(Saved data entries)
..........

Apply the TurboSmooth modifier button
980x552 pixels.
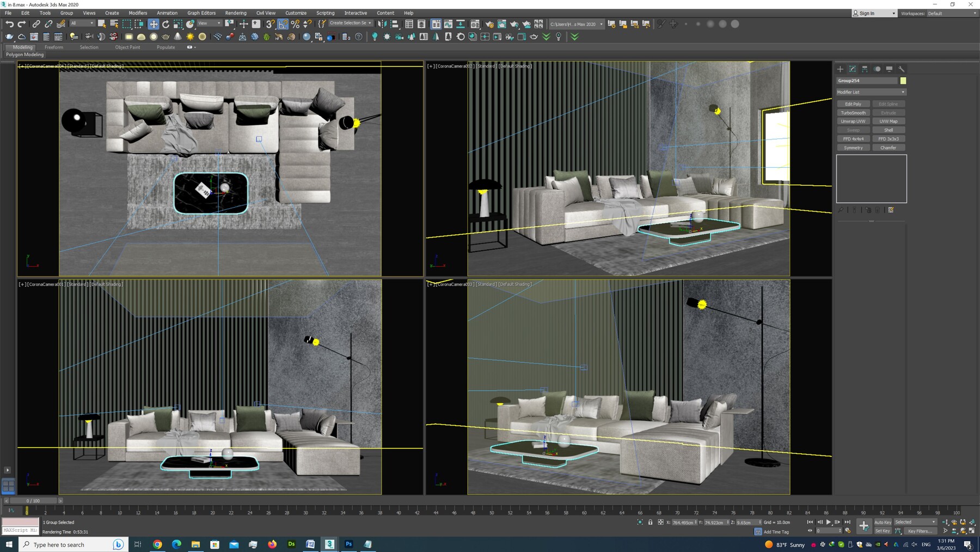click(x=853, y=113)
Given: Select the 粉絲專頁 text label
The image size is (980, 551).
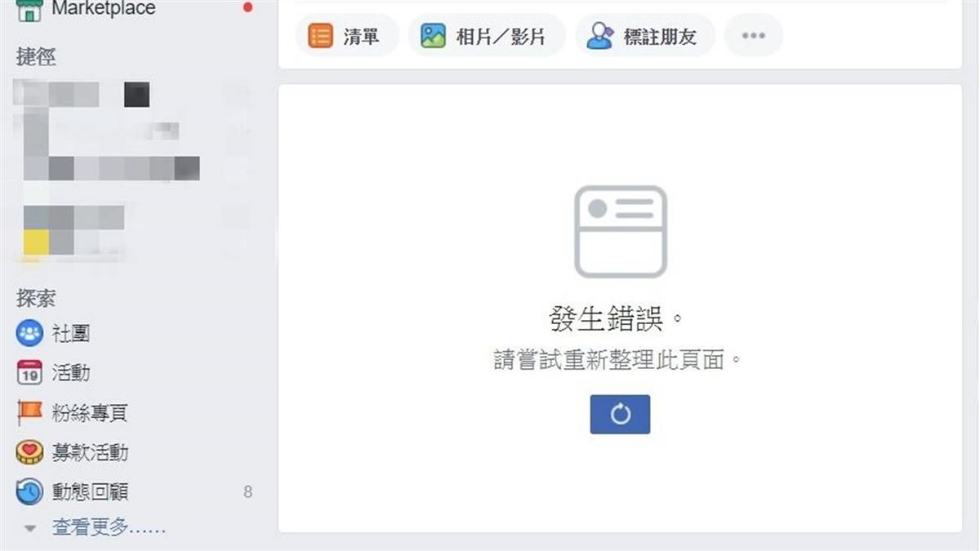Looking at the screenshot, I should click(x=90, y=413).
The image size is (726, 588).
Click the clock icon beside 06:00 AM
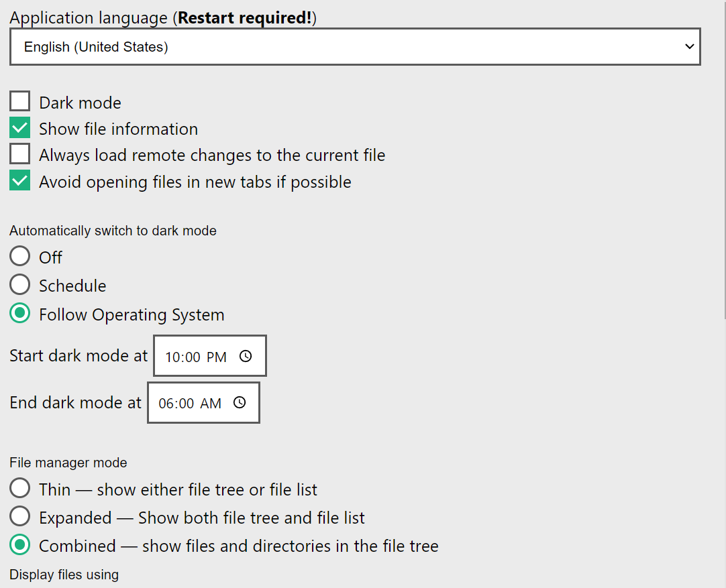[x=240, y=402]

..........

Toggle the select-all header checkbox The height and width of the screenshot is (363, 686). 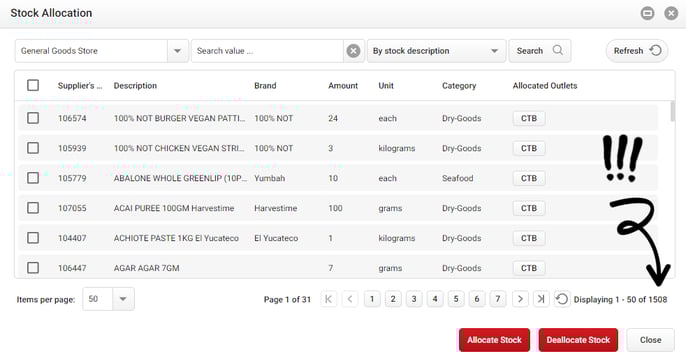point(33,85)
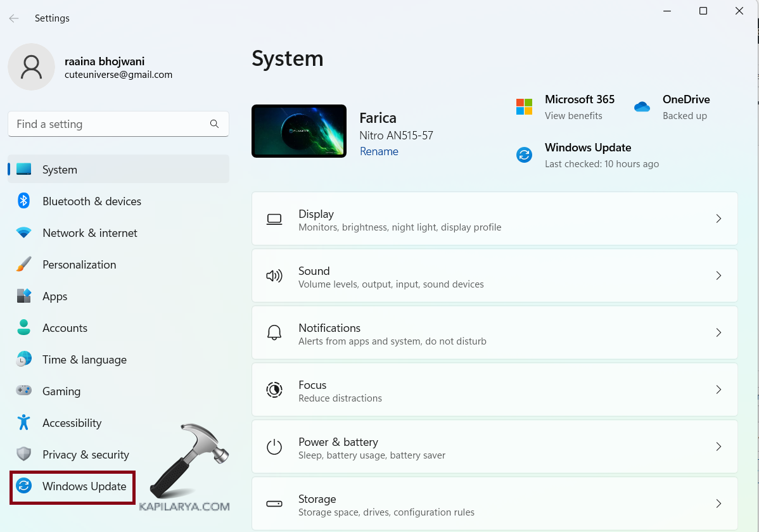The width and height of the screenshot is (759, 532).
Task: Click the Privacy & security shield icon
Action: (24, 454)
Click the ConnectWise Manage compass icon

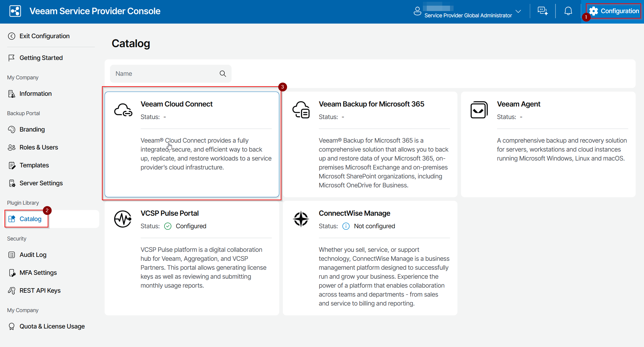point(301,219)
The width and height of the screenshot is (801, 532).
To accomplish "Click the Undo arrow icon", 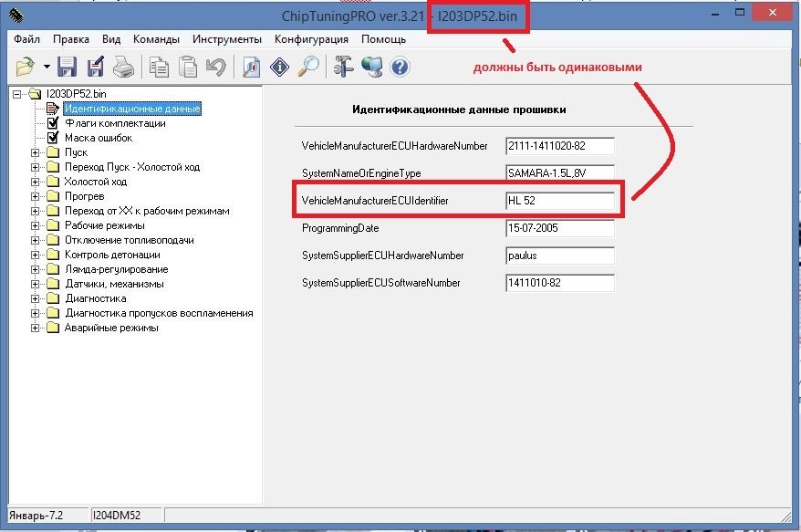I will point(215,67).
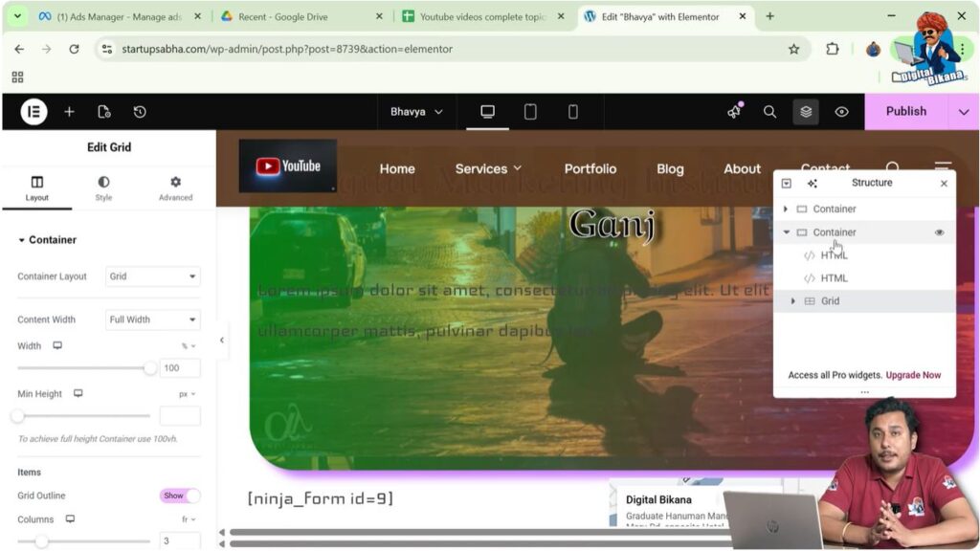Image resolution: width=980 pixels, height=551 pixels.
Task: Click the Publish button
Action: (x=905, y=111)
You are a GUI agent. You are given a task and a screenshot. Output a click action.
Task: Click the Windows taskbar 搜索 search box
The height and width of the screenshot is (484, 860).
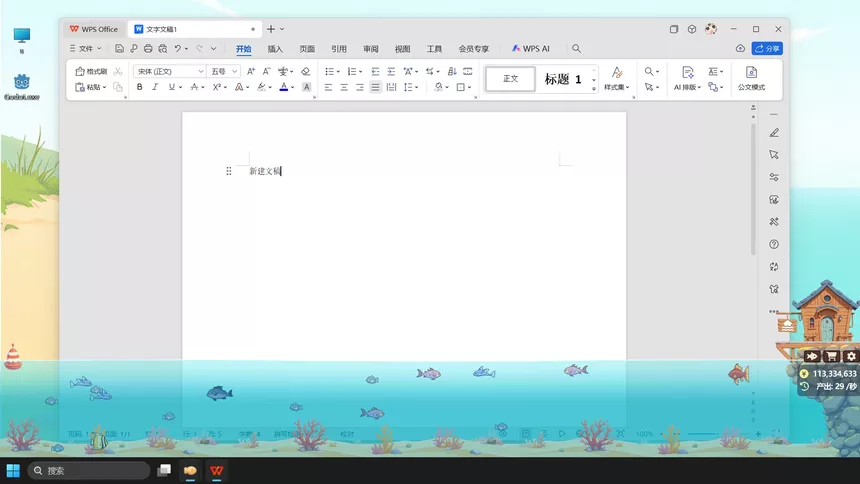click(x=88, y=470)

..........

■ Task objective
What should come back is an exact copy of the lines above from the line with "Click the ConnectWise Manage compass icon" to the line with "The width and height of the screenshot is (801, 532).", both included, minus the pictures.

■ Written answer
Click the ConnectWise Manage compass icon

point(301,219)
The width and height of the screenshot is (801, 532).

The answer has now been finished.